Kirby’s phone buzzed and he answered it.
‘Grainne, hope you have something for me. I’m putting you on speaker.’
He heard the lead SOCO sigh. ‘I hate being on speaker. Anyhow, I don’t have good news, I’m afraid. It seems Robert Hayes is gone.’
‘What do you mean, gone?’
‘We called to his house and the door was ajar. We entered, having first identified ourselves. Not a sign of Mr Hayes. And his bedroom appears to have been ransacked. Either someone broke in or he left in an awful hurry.’
On the path outside Robert Hayes’s house, Kirby scratched his head, tapped his shirt pocket and walked in small circles. ‘If this isn’t the sign of a guilty man, I don’t know what is.’

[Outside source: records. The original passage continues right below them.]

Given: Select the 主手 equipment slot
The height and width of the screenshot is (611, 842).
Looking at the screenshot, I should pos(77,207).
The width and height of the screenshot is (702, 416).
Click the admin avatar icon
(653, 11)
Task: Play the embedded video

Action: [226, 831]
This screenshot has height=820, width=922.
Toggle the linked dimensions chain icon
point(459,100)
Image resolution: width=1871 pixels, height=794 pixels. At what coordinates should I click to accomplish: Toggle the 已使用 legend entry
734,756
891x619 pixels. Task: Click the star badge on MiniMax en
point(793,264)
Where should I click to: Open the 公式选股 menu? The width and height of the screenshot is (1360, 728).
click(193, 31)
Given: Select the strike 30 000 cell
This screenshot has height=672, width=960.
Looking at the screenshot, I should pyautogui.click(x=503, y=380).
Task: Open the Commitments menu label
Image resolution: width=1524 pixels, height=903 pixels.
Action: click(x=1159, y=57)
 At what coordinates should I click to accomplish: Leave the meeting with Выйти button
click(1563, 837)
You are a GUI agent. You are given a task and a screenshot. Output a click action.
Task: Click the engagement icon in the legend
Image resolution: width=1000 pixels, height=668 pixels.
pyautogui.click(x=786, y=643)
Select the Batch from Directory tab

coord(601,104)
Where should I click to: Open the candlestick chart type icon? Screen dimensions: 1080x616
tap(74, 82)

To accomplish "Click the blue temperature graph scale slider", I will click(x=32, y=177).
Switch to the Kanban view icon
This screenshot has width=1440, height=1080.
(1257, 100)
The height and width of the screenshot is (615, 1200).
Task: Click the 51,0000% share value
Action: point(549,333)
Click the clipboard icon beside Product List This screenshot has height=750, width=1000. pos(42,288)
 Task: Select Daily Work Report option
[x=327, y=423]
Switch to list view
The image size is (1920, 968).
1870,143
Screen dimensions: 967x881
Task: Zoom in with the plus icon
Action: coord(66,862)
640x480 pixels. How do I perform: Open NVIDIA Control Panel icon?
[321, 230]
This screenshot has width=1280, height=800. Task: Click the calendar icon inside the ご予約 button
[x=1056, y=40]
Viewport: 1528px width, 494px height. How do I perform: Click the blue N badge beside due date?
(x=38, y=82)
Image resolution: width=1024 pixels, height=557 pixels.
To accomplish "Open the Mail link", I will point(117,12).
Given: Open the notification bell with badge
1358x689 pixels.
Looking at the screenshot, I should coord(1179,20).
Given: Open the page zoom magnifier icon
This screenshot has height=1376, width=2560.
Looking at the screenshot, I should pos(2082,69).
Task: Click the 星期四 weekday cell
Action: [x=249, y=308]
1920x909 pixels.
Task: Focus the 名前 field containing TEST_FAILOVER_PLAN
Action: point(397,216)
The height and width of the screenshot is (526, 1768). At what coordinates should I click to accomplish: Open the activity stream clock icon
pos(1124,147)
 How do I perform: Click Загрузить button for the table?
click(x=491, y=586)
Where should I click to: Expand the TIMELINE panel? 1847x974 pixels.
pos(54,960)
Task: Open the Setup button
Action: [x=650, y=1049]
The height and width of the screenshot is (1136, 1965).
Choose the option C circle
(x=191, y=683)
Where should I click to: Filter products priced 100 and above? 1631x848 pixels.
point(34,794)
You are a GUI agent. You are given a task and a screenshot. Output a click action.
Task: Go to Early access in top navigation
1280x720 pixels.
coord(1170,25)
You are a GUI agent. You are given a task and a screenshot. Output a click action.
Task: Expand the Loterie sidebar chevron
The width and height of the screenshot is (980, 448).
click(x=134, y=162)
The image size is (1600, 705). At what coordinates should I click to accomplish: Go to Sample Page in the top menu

‘We’ve issued an alert on his car,’ Martina said. ‘We should find him quickly enough.’
‘He’s had a head start. He could be anywhere by now.’
‘Try to be positive. We’ll catch him.’
‘Has Noel Butler been brought in yet? I bet any money he has bloody knuckles.’
‘McKeown went with Garda Lei to get him. Show of force, he said, or some such shite.’
‘I wish the boss was here,’ Kirby said quietly, as he crossed the threshold.
A SOCO worked diligently in the kitchen. There wasn’t much room for more people. Kirby couldn’t see any evidence of a disturbance or even a scuffle. Just the visible blood drops or spatter on the counter and wall tiles.
He went through the tight galley kitchen and out the back door. A small shed took up most of the tiny garden, almost flush to the house. He opened the door to find a narrow chest freezer the only item inside. Making sure his gloves were secure, he lifted the lid. Meat in clear bags. All dated. It seemed to be lamb. The top bag was the freshest; frost had yet to gather on the outside. Chops, dated that morning. He’d leave the freezer for SOCOs, but from what he could make out, it was all animal. A dead end.
Back inside, he went up the wobbly stairs to find the house had one bedroom and a bathroom. Wire hangers hung empty in the single-door wardrobe. The drawers hung open in the locker, a similar story to the wardrobe: empty. The bed covers were ruffled, but the bed was made up. He looked out the window at the busy road.
‘Where did you go, Robert Hayes? And did you go willingly?’
THE PAST
He was two years older than his girlfriend and he’d wanted to do the right thing. To marry her. He loved her and he was sure she loved him back. Okay, it was wrong that they had had sex before marriage, but they were committed to each other. Young love, his mother had scoffed. Love won’t put a crust on the table. And then his mother went and died.
He realised that she had been the one keeping the farm ticking over, because as soon as she was no longer around, his father had the freedom to drink in earnest. And the farm suffered. The family suffered. He was the eldest, and with few skills other than shearing sheep and digging the fields, he was left with no money, no income. And a burning hunger. Robbing a loaf of bread and a packet of Mikado biscuits, which had fallen out from under his jumper as he ran from the shop, had been his biggest mistake. He didn’t count getting his girlfriend pregnant a mistake; that was love. This was stupidity. And it wasn’t the first time he’d stolen. The guards had plenty of evidence of all that. The punishment for his many misdemeanours saw him being sent up to Knockraw, a school for wayward boys. An industrial school, it was called.
That was when his real nightmare began.
He knew he should never have been sent to Knockraw. Now that he was trapped, he had to make plans to survive. The second he entered through the imposing tall door, he realised he was too soft, too young, too naive to outlive his sentence. Stealing to keep his hunger at bay had landed him here, but before long he would know a hunger like no other. A hunger to escape the horror.
The other boys were stronger and meaner. He didn’t like them. But he didn’t fear them either. Not like he feared those in charge. One was a chaplain, but he’d heard he wasn’t really a priest yet, just studying to be one, and this was like work experience. That made him laugh. As if any experience in Knockraw could compare to the real world. Though he supposed if you could survive Knockraw, you could survive anything, anywhere.
As the days bled into months, he noticed a strange bond developing between the chaplain and one of the boys. That was when he came to know the meaning of true evil. And when those two got together, they were the devil incarnate.
Life became so bad that he almost forgot about his girl and their unborn child. Almost. Not quite. But by then it was too late.
15
CONNEMARA
He came up behind her as she stood at the sink, scrubbing a plate in the warm soapy water.
‘We do have a dishwasher, you know.’ His voice was soft and his words, whispered at the nape of her neck, brushed the hairs there. She felt his hands snake around her waist, the gentle squeeze, and then he turned to switch on the kettle.
‘I like the feel of the water,’ she said. ‘By using my hands I can clean better than any dishwasher can.’
‘Whatever floats your boat,’ he said with a smile in his voice. ‘You aren’t going to change now, are you?’